Hopefully damage to Dave’s engine will be minimal and it takes me back to stripping an Orpheus jet engine for the K777 jet hydroplane and being taught by the late Graham Pool who was a senior gas turbine engineer at Rolls Royce, how to blend the blades of the engine and so much more. How I wish I had been brought up surrounded by folk into jet engines like Dave in Australia and his trips to hang out with his father in the USA with the jet cars and trucks, where it was inevitable he would learn how to overhaul and repair jet engines from such an early age.
Back here with Longbow I managed to source the original part that connects the aircraft fuselage to the front of the engines as shown below.
This is what acts as an engine steady and to set the angle of thrust coming out the back of the engine. The main thrust of the engines does not go through this part, that is the job of the trunnion mountings but nevertheless it is something that is an essential part of the engine installation. For our application in Longbow we need to manufacture a similar part for each engine but to different dimensions and somewhat stronger material but it is a very helpful starting point and was a lucky find indeed.

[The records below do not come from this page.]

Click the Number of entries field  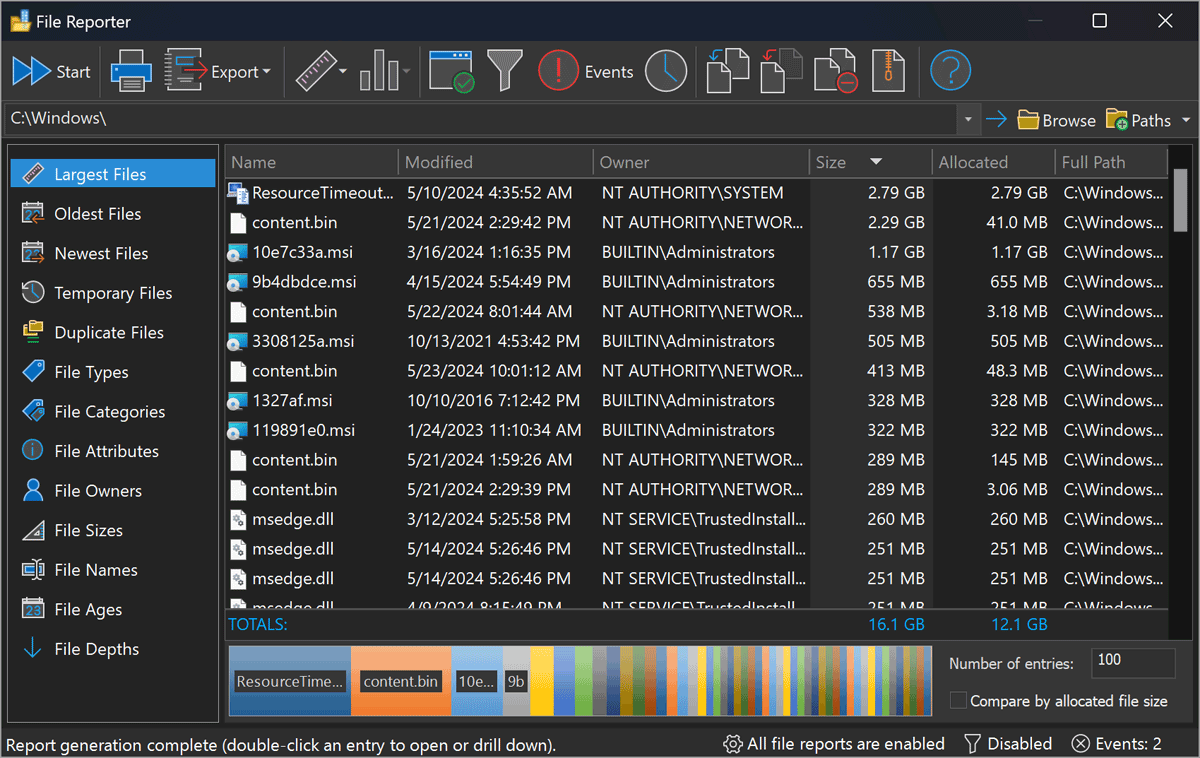click(x=1133, y=662)
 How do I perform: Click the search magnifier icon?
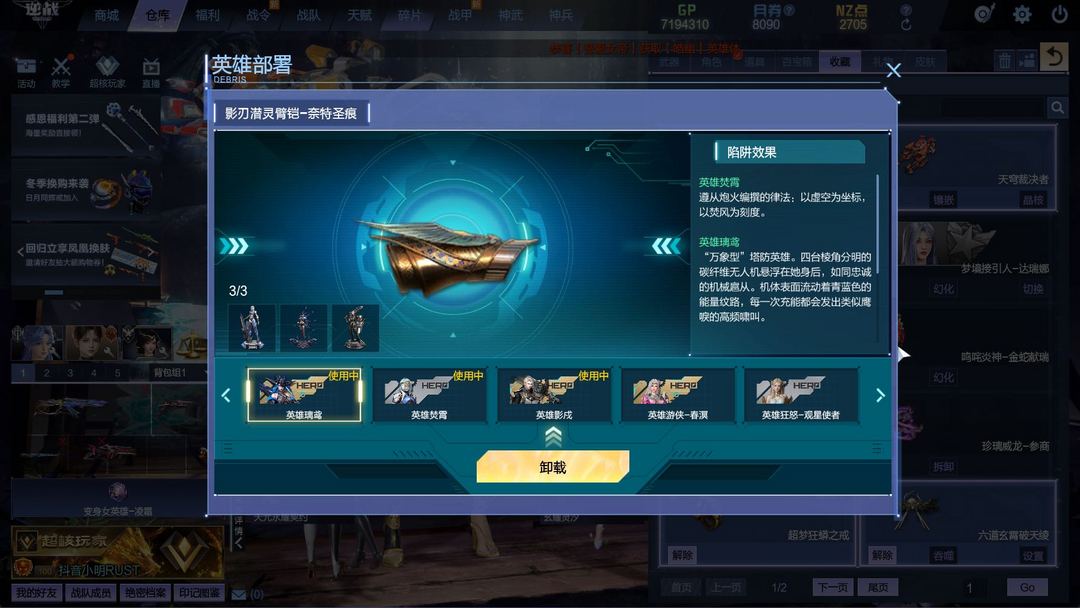(x=1057, y=107)
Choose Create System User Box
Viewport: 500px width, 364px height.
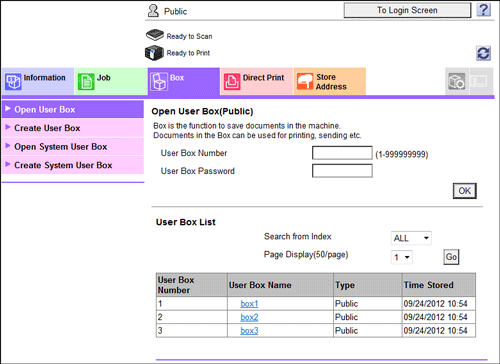pos(73,165)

With most of the aspects of building Longbow I have posted photos and details of construction in the monthly diary updates but as we move into some other aspects of the build there are inevitably certain elements of her design and information that need to be held back from public disclosure. One of those elements this month has been where we have been working closely with Dave Warby on the design of our rudder and associated parts.
Dave and ourselves are more than aware that there are other folk building jet hydroplanes around the world who would love to know the development of rudder profiles Dave has been using to get to where he is now. All I can say is I am forever in Dave’s debt for the amount of information that he so generously shares with me regarding the development of his boat. This feeds down into the building of Longbow and it says everything about our decades of friendship that he trusts me enough to do that.
What I can give you an insight into this month is the amount of what I knew would be head scratching over cutting out the transom of the boat in order to allow the jet pipes to pass partially through it. The actual cutting out of the transom is the easy part and takes no time at all but it is a decision of just how low in the hull we can get the twin jet engines to sit that has had me pondering over the last few weeks.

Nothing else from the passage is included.